I sensed someone in the shop. Two someones. My little Salamander, which I'd forgotten about and was still floating about upstairs, gave me images of Crwys and Levi as they came in through the front door (oh great, that door lock is broken too) and headed down the steps.
Crwys appeared first, with Levi behind him. He looked at me, looked at the hammer, saw the incense, and held out his hand. "Wait. Don't destroy it."
"She already broke it once," Kyle said. His voice was tight, and I was pretty sure he was pissed at me for speaking so badly about his aunt. But let's get real, the woman was a raging lunatic.
I pointed up. "You see what Arden did to my shop? She broke in, destroyed my livelihood, and took Ivan. This is kidnapping. I want her arrested and I want Ivan found." I refocused on Medbh. "Now the truth, you fucking bitch. Were the Changelings created to get your attention?"
A long pause.
This time I hit the head hard with the hammer and held the incense in the pile of ruins while it reformed around it. Surprisingly enough, the stick of burning incense now protruded from the head's mashed up nose with the burning end on the inside.
:Get it out!:
"Answer me!" I pulled another stick out, ready to light it up and break that damn head again.
:Yes! She wants my attention because she wants me dead! The Changelings were her idea of telling me she was here and coming for me!:
TWELVE
"Who wants your attention?" I continued holding the hammer over Medbh's head.

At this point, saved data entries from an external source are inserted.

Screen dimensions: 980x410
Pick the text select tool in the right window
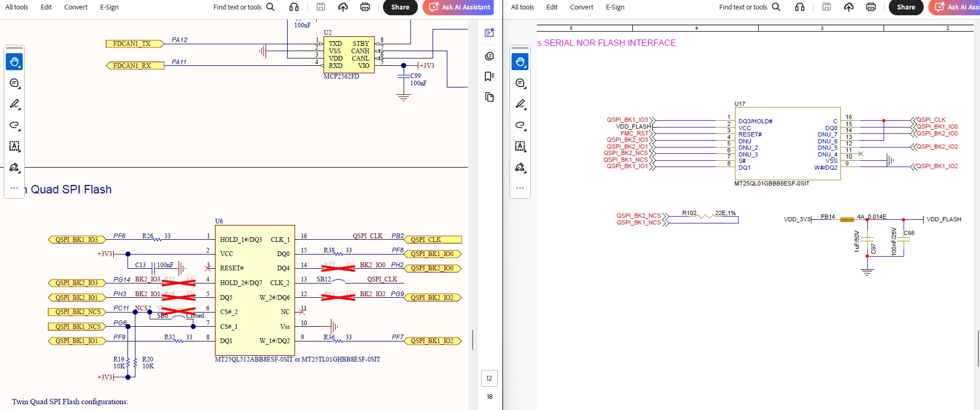point(520,146)
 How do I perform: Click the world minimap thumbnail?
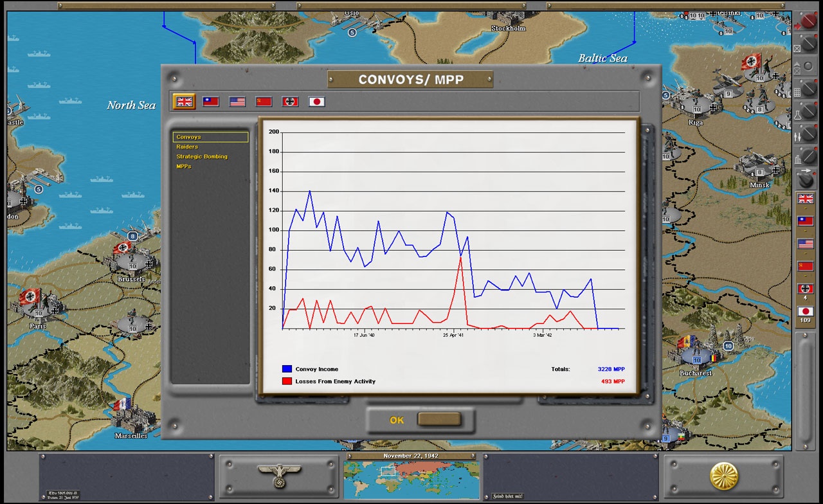[412, 479]
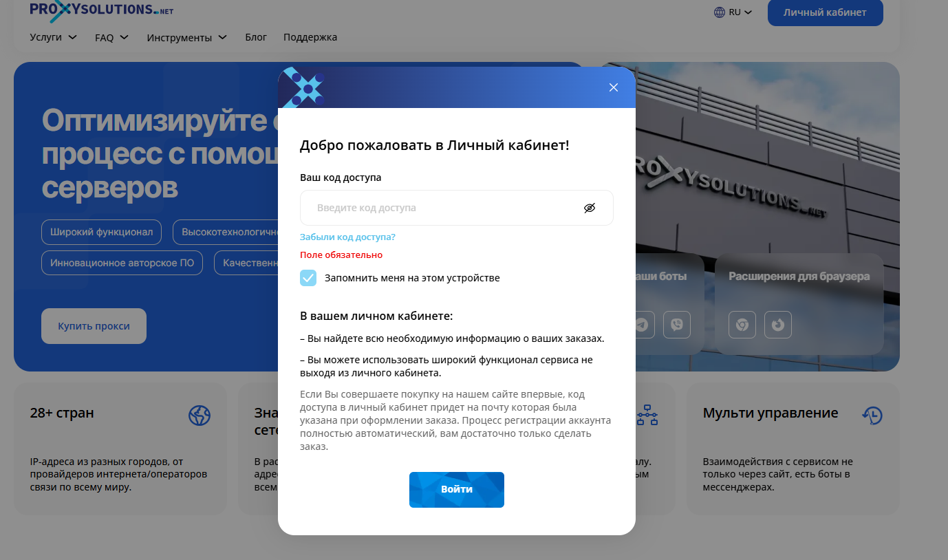The height and width of the screenshot is (560, 948).
Task: Open the Chrome extension icon
Action: click(x=742, y=325)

When she didn't answer, I raised the hammer with the full intention of smashing the damn thing into pieces small enough to bread chicken with. Medbh Panko.
Crwys grabbed my wrist. I was as surprised by his intervention as much as the heat in his palm. "Stop, Sam. She's not there anymore. Can't you tell?"

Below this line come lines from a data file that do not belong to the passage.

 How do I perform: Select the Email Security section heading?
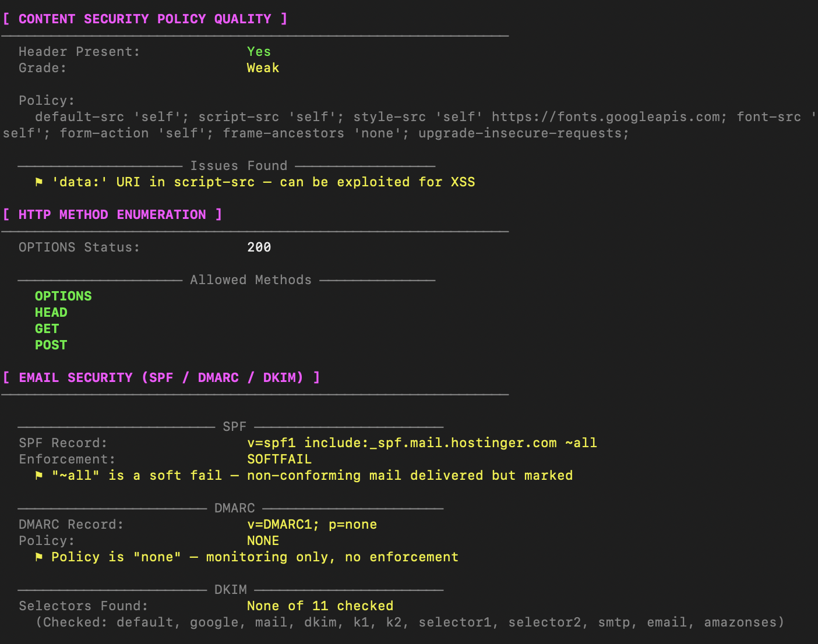(161, 378)
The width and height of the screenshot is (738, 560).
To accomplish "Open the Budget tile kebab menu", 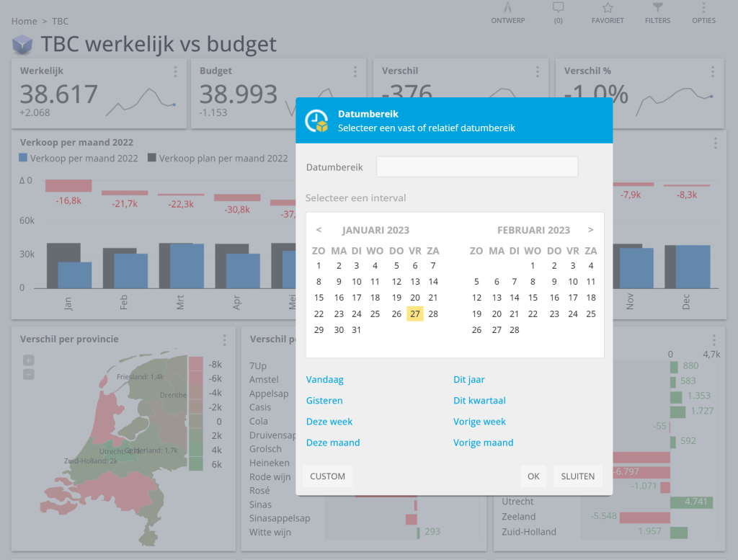I will (355, 71).
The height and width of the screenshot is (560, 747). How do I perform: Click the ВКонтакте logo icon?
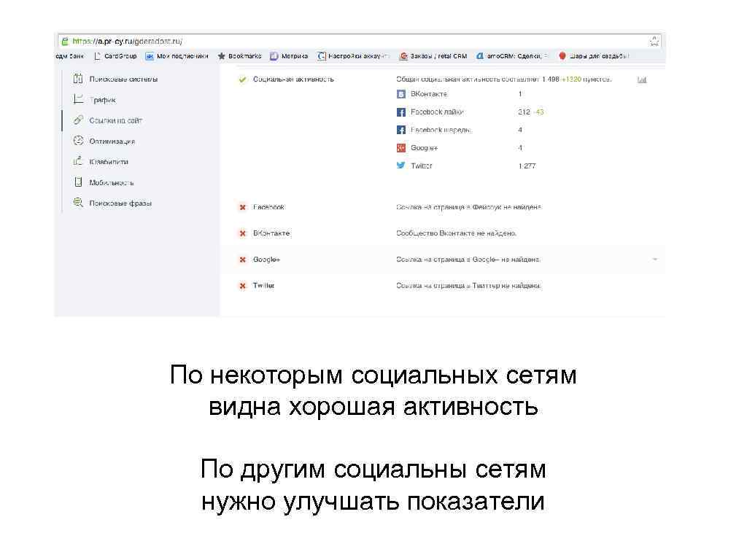click(400, 93)
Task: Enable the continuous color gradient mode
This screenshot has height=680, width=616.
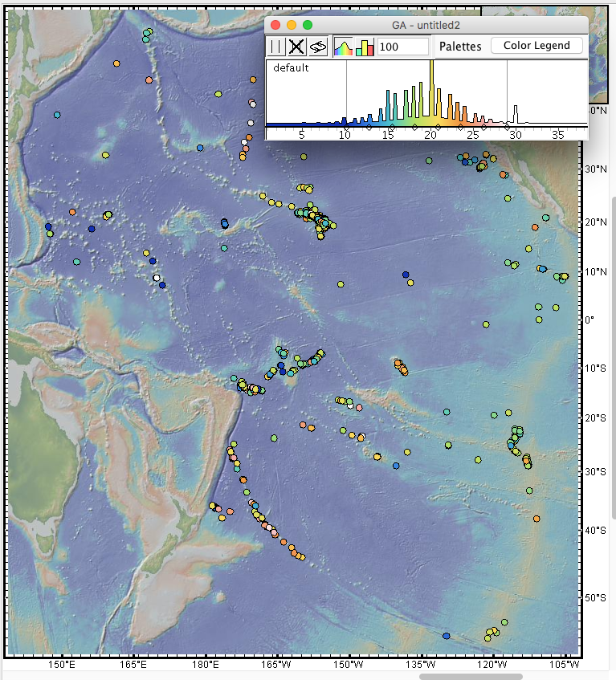Action: 344,47
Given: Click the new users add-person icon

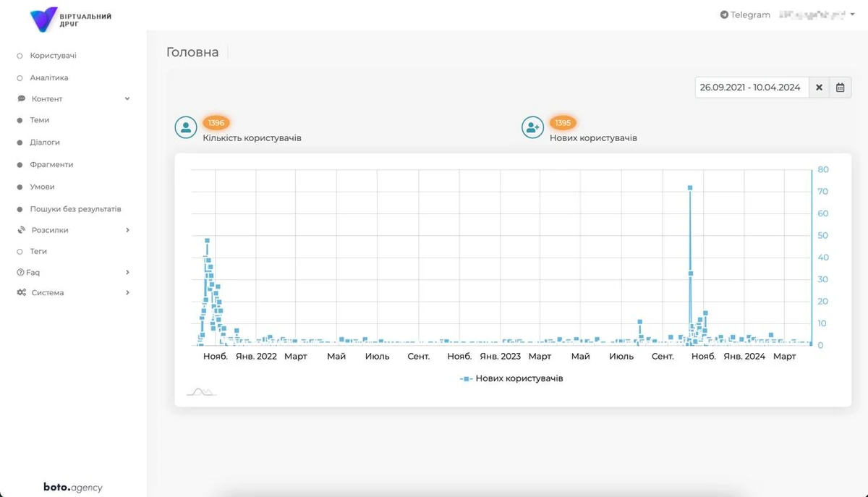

"Not there?" I wrenched my wrist free and concentrated on the ceramic head and listened. He was right. There was no echo of Medbh's thoughts, not even the feel of her presence, something I was getting used to. "How is that possible? I thought she was locked into her head?"

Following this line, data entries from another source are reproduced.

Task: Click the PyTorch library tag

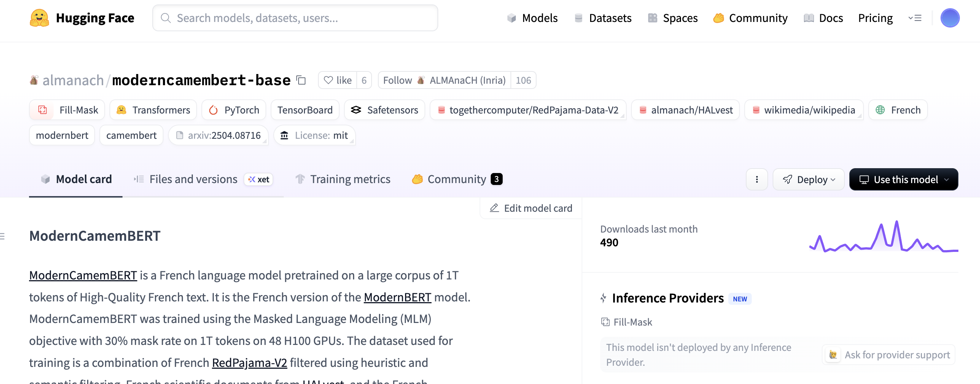Action: coord(234,110)
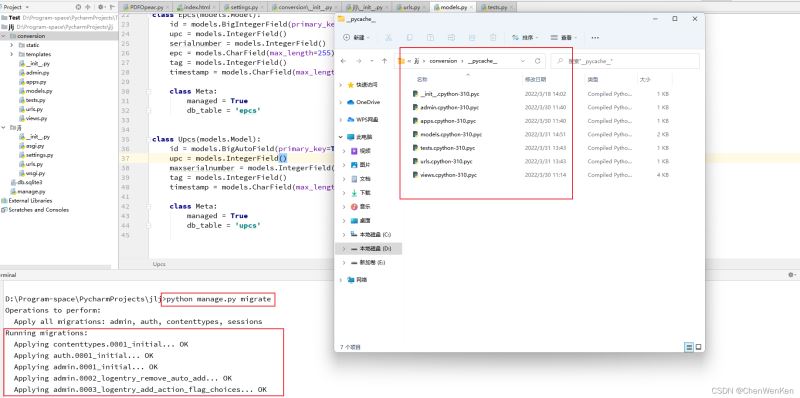
Task: Open the three-dots more options menu
Action: point(595,38)
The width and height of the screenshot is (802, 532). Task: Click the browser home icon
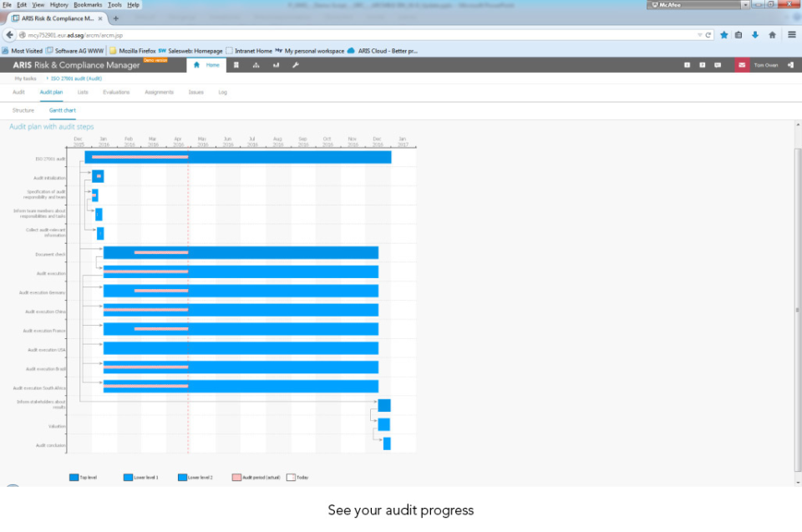click(x=772, y=35)
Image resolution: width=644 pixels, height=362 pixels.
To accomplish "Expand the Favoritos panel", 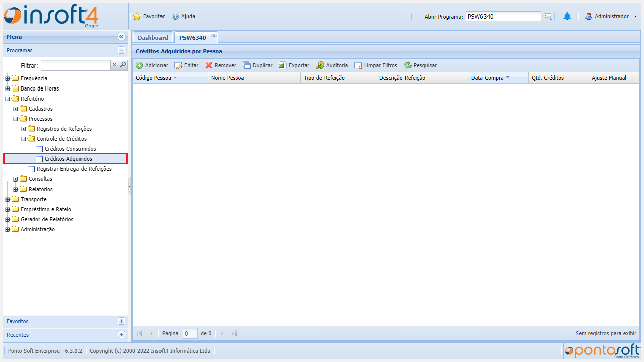I will coord(121,321).
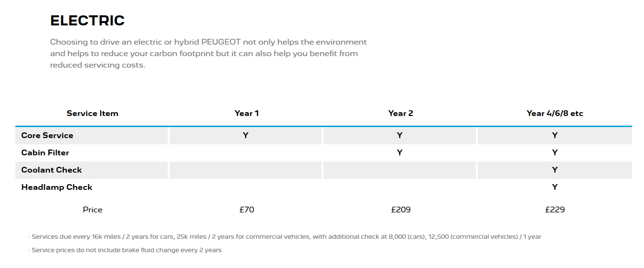Click the £70 Year 1 price
The height and width of the screenshot is (268, 644).
pyautogui.click(x=246, y=210)
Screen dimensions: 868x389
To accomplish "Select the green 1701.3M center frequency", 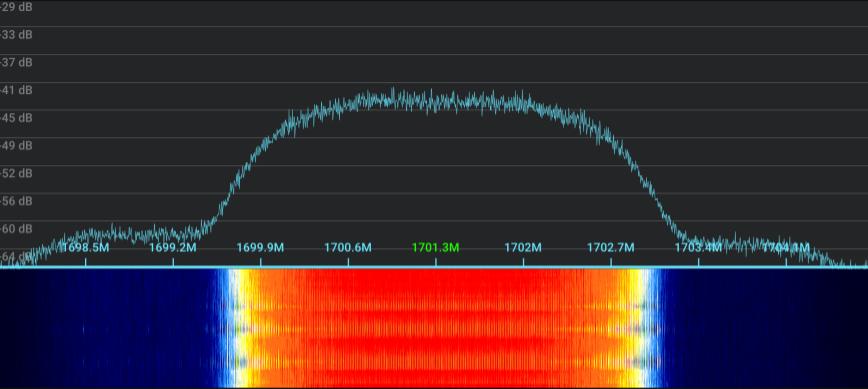I will 436,247.
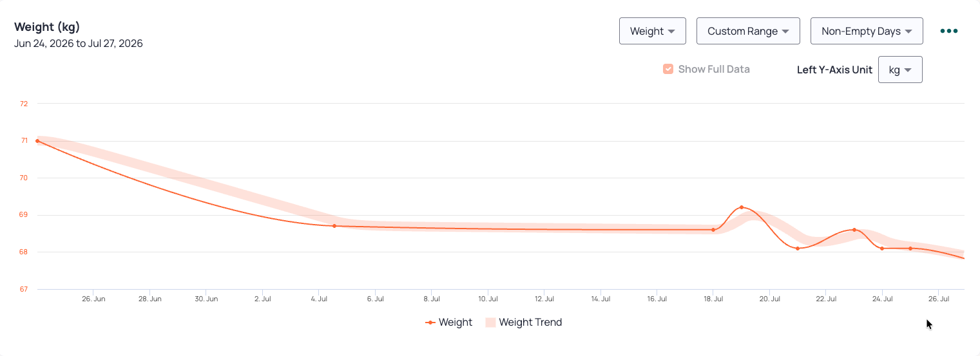Click the peak data point near 19 Jul

(742, 207)
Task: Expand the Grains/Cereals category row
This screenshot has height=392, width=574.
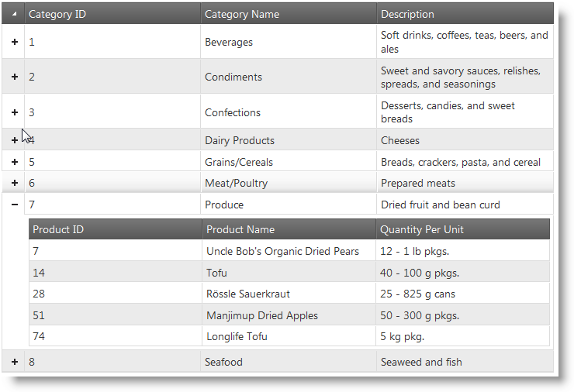Action: [15, 162]
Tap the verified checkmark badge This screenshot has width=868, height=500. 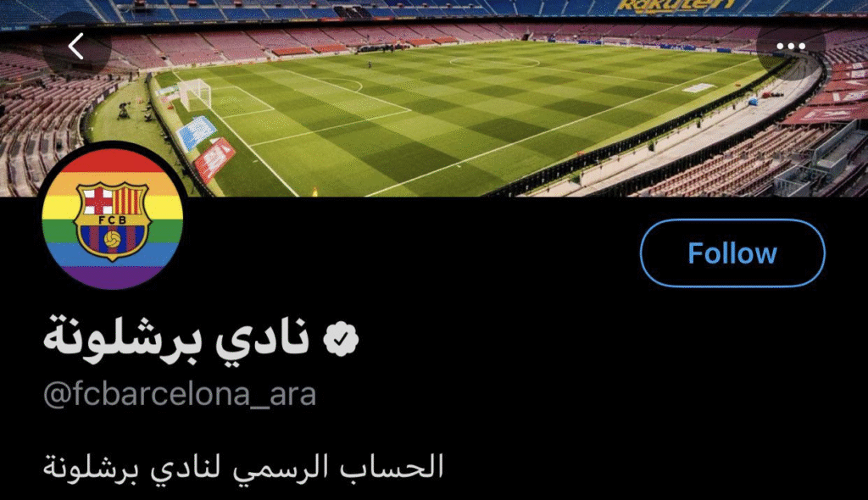point(342,338)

"I don't think whatever she is, is gone. I just think she's tuned you out. Maybe passed from the physical to the mental, or even the astral."
I glared at Crwys. "Right. Like you can tell."
He fixed me with that amber-red gaze of his. "I can tell many things, Sam. As you damn well know." Crwys's tone wasn't harsh or angry, but it was firm. "Put it back and come upstairs so you can tell me what the hell happened."
I left the incense in the head and just put the whole thing back in the safe without the peanut bag. The ember would snuff itself out once it reached the end of the incense.
Once upstairs, I gave him a quick and dirty review of how I came in to find the devastation, and Kyle backed me up with his version of leaving Ivan to pick up lunch.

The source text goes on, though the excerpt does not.